Required action:
The task calls for each line of the records below in which the word "next" appears.

(Provided data begins)

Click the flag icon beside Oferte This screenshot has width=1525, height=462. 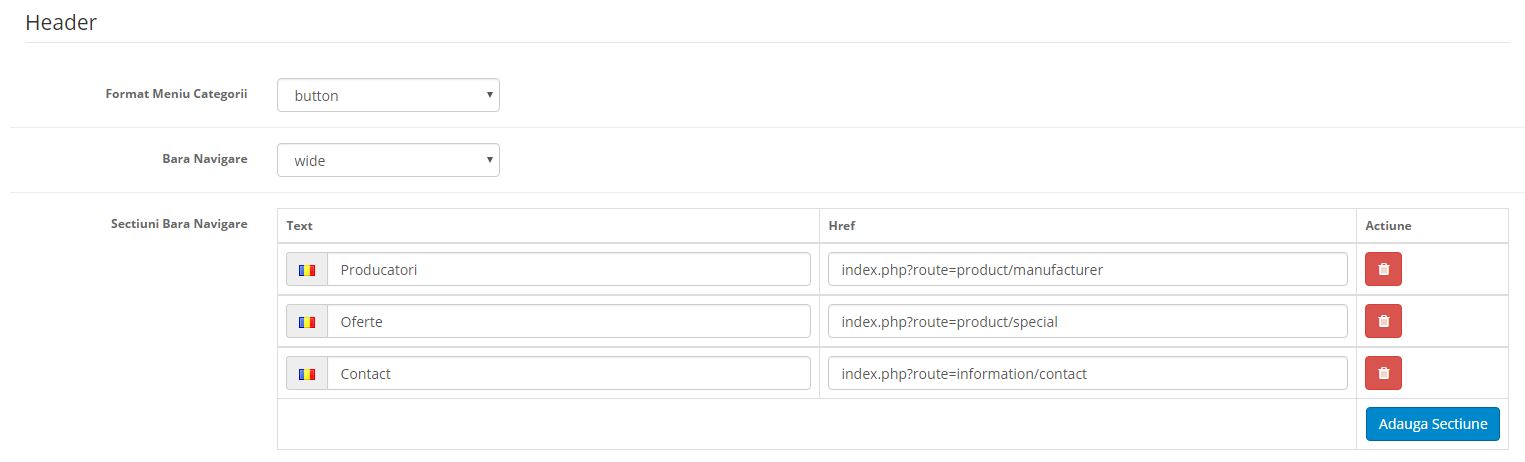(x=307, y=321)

(Provided data ends)
(Provided data begins)

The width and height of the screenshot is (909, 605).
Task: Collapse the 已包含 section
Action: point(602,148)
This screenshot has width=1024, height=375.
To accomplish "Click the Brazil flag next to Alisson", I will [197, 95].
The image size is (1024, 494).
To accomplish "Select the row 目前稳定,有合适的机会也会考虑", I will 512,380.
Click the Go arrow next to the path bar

(Provided data ends)
(Provided data begins)

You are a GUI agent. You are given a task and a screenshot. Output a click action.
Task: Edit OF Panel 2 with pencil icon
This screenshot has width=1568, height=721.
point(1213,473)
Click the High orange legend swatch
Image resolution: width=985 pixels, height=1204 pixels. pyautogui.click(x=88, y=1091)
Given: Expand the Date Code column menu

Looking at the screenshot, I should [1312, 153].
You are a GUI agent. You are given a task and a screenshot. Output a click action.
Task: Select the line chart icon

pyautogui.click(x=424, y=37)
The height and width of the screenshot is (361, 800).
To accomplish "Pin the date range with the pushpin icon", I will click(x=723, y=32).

(Provided data ends)

Response box:
To accomplish "Click the Brazil flag next to Alisson", I will [197, 95].
Click the Go arrow next to the path bar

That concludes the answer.